Godos by Pedro Santamaría

Godos by Pedro Santamaría

autor:Pedro Santamaría [Santamaría, Pedro]
La lengua: spa
Format: epub
Tags: Novela, Histórico
editor: ePubLibre
publicado: 2017-04-30T16:00:00+00:00


* * *

Hacía horas que Arnulf se había ido con el que debía de ser su jefe, Cuonrad, y todavía no había vuelto. Era mejor así. Brunilda ya se había acostado en la carreta y la llamaba desde el interior para que se tumbara con ella. La constantinopolitana subió al vehículo y se acurrucó junto a la niña, que le dijo algo, una especie de súplica acompañada de una tierna sonrisa. Alexandra sabía lo que quería y también le dedicó una sonrisa y un asentimiento. Empezó a acariciarle el pelo y a cantarle una nana. Hasta la carreta llegaban los cánticos y ruidos del campamento, pero la pequeña estaba agotada de trabajar y de jugar con el resto de los niños y su respiración no tardó en volverse profunda y acompasada. Aun así, Alexandra no dejó de cantar ni de acariciarla. Era una niña preciosa.
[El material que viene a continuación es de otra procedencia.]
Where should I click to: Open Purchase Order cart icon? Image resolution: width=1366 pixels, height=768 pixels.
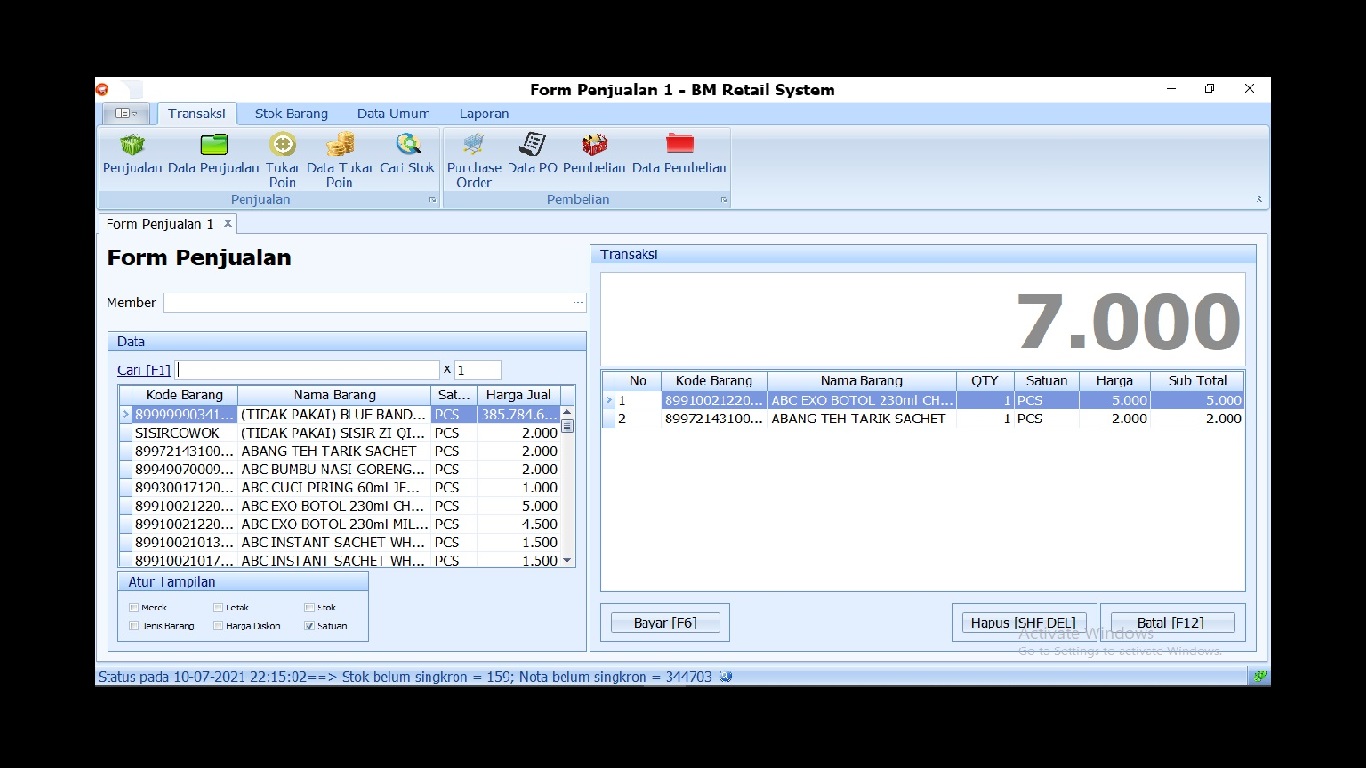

Había cierta belleza en aquel modo de vida nómada; no ser de ningún sitio te permitía ser de todos a la vez. Era muy diferente a la vida en Constantinopla, donde las murallas marcaban un límite. Allí no había límites y todos parecían ser una gran familia…

Alexandra oyó un ruido, volvió el rostro hacia la parte trasera de la carreta y vio que una mano apartaba las lonas de cuero. Era Arnulf. El corazón de la muchacha dejó de latir un instante. El joven guerrero entró tambaleante en la carreta y se acercó a ella, se arrodilló a su lado y, mientras la apuñalaba con la mirada, cogió la mano de la constantinopolitana y se la llevó a la entrepierna. Alexandra no pudo reaccionar. El godo estaba enhiesto como asta de toro.

—Shhhh —logró decir la muchacha mientras señalaba con la otra mano a Brunilda.

Arnulf miró a su hermana, luego a Alexandra. Lejos de calmarse, el joven godo se puso en pie y se retiró la túnica dejando al descubierto un cuerpo perfectamente esculpido por una vida de trabajos y penurias. Luego se quitó el taparrabos. El godo señaló a una esquina de la carreta, junto a los sacos de trigo.

—No —dijo Alexandra aterrada, en un susurro—. No, por favor —dijo negando nerviosa con la cabeza.

El godo no aceptó la negativa; se inclinó hacia delante, aferró a Alexandra del brazo y tiró con fuerza. La muchacha intentó resistirse, pero el joven era demasiado fuerte para ella. Había odio en sus ojos azules y fríos. Un odio que Alexandra no había visto nunca. Arnulf la atrajo hacia sí y volvió a señalar al suelo.

—No —dijo Alexandra horrorizada.

El godo la empujó y la joven cayó de bruces al suelo. Arnulf se abalanzó sobre ella violentamente y mientras Alexandra gritaba y pataleaba, el godo, sin inmutarse, le separaba las piernas. Forcejearon. La muchacha no podía respirar, se revolvía de un lado otro, chillaba, pataleaba. Y entonces sintió un intenso dolor en las entrañas y el vaivén constante y desesperado del godo, los jadeos, el sudor, el olor a vino, el aliento en la oreja. Dejó de resistirse y empezó a llorar.